Outreau tue la réforme pénale

10 septembre 2009 à 18h53

L’affaire d’Outreau donne corps à la détestation larvée du juge d’instruction. Pourtant, l’examen de son dossier montre que la mesure phare de la réforme –faire instruire par le procureur sous le contrôle du nouveau juge de l’enquête et des libertés, à la place de l’ancien juge d’instruction- malmène les libertés publiques.
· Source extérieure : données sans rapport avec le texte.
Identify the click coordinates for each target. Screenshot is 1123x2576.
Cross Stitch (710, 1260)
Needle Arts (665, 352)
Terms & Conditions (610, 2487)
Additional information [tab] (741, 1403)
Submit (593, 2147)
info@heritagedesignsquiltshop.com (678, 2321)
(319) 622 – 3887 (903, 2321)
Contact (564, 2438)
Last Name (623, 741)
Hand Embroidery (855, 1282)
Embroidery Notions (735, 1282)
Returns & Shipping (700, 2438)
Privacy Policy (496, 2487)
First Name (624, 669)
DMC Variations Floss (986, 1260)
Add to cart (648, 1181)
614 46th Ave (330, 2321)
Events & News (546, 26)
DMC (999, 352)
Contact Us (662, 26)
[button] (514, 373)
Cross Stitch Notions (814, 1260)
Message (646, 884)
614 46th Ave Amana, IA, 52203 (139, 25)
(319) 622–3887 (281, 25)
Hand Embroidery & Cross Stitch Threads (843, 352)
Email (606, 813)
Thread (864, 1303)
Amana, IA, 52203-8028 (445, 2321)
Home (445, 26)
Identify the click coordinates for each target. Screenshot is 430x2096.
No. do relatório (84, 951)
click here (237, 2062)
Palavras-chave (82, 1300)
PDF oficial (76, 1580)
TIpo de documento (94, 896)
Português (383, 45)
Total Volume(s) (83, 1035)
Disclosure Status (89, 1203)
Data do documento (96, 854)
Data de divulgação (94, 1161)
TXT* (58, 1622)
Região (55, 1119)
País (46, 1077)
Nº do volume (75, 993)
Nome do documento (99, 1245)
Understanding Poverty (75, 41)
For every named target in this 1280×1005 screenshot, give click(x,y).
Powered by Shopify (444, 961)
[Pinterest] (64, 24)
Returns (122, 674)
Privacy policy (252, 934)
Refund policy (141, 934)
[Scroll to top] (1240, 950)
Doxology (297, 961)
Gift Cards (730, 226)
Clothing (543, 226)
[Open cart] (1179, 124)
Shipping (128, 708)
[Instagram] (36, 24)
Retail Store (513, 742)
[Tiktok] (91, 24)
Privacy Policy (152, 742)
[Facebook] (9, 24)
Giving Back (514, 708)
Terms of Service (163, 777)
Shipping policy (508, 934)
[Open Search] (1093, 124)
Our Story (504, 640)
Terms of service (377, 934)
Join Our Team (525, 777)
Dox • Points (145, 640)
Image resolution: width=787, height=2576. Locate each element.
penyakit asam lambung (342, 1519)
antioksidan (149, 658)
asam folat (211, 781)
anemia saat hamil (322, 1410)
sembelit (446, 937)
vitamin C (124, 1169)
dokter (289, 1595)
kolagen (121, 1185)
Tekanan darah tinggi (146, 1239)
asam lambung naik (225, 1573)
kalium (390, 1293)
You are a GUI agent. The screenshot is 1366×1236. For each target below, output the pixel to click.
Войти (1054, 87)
De l’utilité de l’instruction à décharge

Outreau a déjà été instruit en pratique par trois procureurs : le juge Burgaud, le procureur Lesigne et le second juge d’instruction Cyril Lacombe. Les deux juges d’instruction n’ont, comme le procureur, considéré que les éléments à charge : les accusations de deux personnes mises en examen -dont Myriam Badaoui- et les déclarations des enfants. Ils n’ont pas vu que le caractère démentiel de ces allégations les condamnaient. Par exemple, ils ont cru qu’un berger allemand avait pu ‘violer’ Myriam Badaoui et que, pour éviter les traces de griffes, on lui avait bandé les pattes ! Les 3 procureurs ont ignoré les éléments à décharge : deux enquêtes de voisinage à un an d’intervalle montrant que personne dans l’immeuble n’avait vu des violeurs et des mineurs se rendre chez les Delay ; la piste pédophile belge non confirmée ; l’impossibilité de découvrir le corps d’une petite fille ‘tuée’ chez les Delay et ‘enterrée’ dans un jardin ; le fait que le dénonciateur de ce ‘crime’ –un autre mis en examen- avouait quelques semaines plus tard avoir menti. Ces éléments ridiculisaient les accusations.

Outreau : les procureurs ont eu tout faux

Les trois procureurs ont interprété à charge des éléments à décharge : l’expert psychologue disait avoir relevé chez les mis en examen certains traits de caractère des abuseurs sexuels pourtant véniels (immaturité affective et égocentrisme) mais il constatait aussi l’absence de toute perversité. Les experts psychiatres ne relevaient rien d’anormal. Or, sous la plume des procureurs, on ne retrouvait que les traits d’abuseurs sexuels ! Ces procureurs ont aussi déformé des éléments à décharge : le résultat des expertises médicales des enfants Delay ne montrait aucune trace de sévices. Les 2 premiers procureurs ont fait faire une nouvelle expertise des enfants : aux experts, il était demandé si l’absence de trace pouvait s’expliquer par l’emploi de gel comme le disaient les accusateurs. Réponse suiviste : oui, et les constatations médicales rejoignent celles du dossier ! Pas de preuve égale davantage de preuve !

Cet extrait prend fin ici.